Tras el suicidio de su madre, Belén Perales vivió varios meses «con el piloto automático, sin pensar». Hasta que un día vio la cara de miedo de su hija de 4 años «tras echarle una gran bronca por una tontería. Ahí me di cuenta de que no estaba bien». Solicitó la baja y recurrió a Bidegin. «A mí me ha ayudado. No creo que sea necesario ir a terapia, pero sí soltar y verbalizar lo que estás sintiendo y que te lo validen, que veas que lo que estás pasando es normal». En su caso acudió a terapia individual y al grupo específico de supervivientes, donde se acabó abriendo en canal «porque te sientas protegida, somos iguales, nos entendemos».
Y eso que no fue capaz de ir a la primera sesión. «Pensaba 'con lo jodida que estoy, con todo lo que me duele, ¿voy a ponerme delante de otra persona para escuchar que tiene el mismo dolor?' En mi cabeza era sumar más dolor». Y resultó ser todo lo contrario, «porque he comprobado que compartir, hablar, resta dolor, alivia . Ves que no estás sola, que hay más gente pasando por tu misma situación». Eso lo descubrió tras conocer, en la segunda sesión, a Agustín Erkizia y Eva Bilbao, cuyo hijo se quitó la vida a los 17 años, tras lo cual fundaron la asociación Biziraun . «Vi a unos padres, yo siendo madre, que me hizo pensar 'si ellos han podido, yo tengo que poder'. Se puede salir y se puede vivir. Aprendes a vivir con ello».
De la misma forma que a ella le sirvió ver a una pareja que perdió a un hijo y «estaba en la vida», ella da testimonio de que después de tanto dolor es feliz. « Es una felicidad totalmente distinta, pero tengo una vida plena ». Reconoce que hay días «horribles, pero estoy orgullosa de dónde estoy. Creo que le estoy haciendo un homenaje a la ama. Hay una parte de la historia de mi vida que va a estar ahí, aunque ya no me impide avanzar. También hay que decir que ha tenido sus daños colaterales».

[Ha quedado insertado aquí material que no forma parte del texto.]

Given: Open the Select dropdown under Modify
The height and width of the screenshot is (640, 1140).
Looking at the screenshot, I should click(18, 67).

El camino no ha sido fácil. Belén cogió en junio «el alta» del grupo de supervivientes de Bidegin, un espacio «para llorar, gritar, enfadarme, porque tengo derecho a enfadarme con la vida», y donde se ha sentido «escuchada pero no juzgada. Y eso lo consigues con muy poca gente».
Belén ha hecho una lista de las cosas que le han ayudado estos dos años. «Tener una rutina, por ejemplo. Levantarme para llevar a mi hija al colegio». El primer año también le ayudó verbalizar sus necesidades, como que la casa estuviera «en perfecto orden, el desorden me alteraba », o quedarse sola en casa algunos domingos «para ordenar mis pensamientos».
Durante meses oyó consejos que lejos de ayudar le hicieron daño, como 'no le des más vueltas', 'tienes una hija' o 'cómo te puede doler tanto si lo eligió ella'... «¿Pero seguro que fue libre para decidir?», reflexiona en alto. «Porque estoy segura de que al menos la ama no lo fue. Si le hubieran dado la opción de vivir sin sufrir... Lo que no quería era vivir con tanto sufrimiento».
La casa de cultura Okendo del barrio donostiarra de Gros acoge el martes la quinta edición de 'Hablemos del suicidio', organizada por Bidegin, la Asociación de Apoyo al Duelo, y Aidatu, la Asociación Vasca de Suicidología, con el apoyo de Donostia Kultura. La fundadora de Bidegin, Izaskun Andonegi, dinamizará el encuentro en el que Belén Perales ofrecerá su testimonio sobre cómo vivir tras la muerte por suicidio de un ser querido. La presidenta de Aidatu, Cristina Blanco, doctora en Ciencias Políticas y Sociología de la UPV/EHU, también participará y realizará «una reflexión social necesaria» sobre el suicidio. Empezará a las 19.00 horas, con entrada libre hasta completar aforo.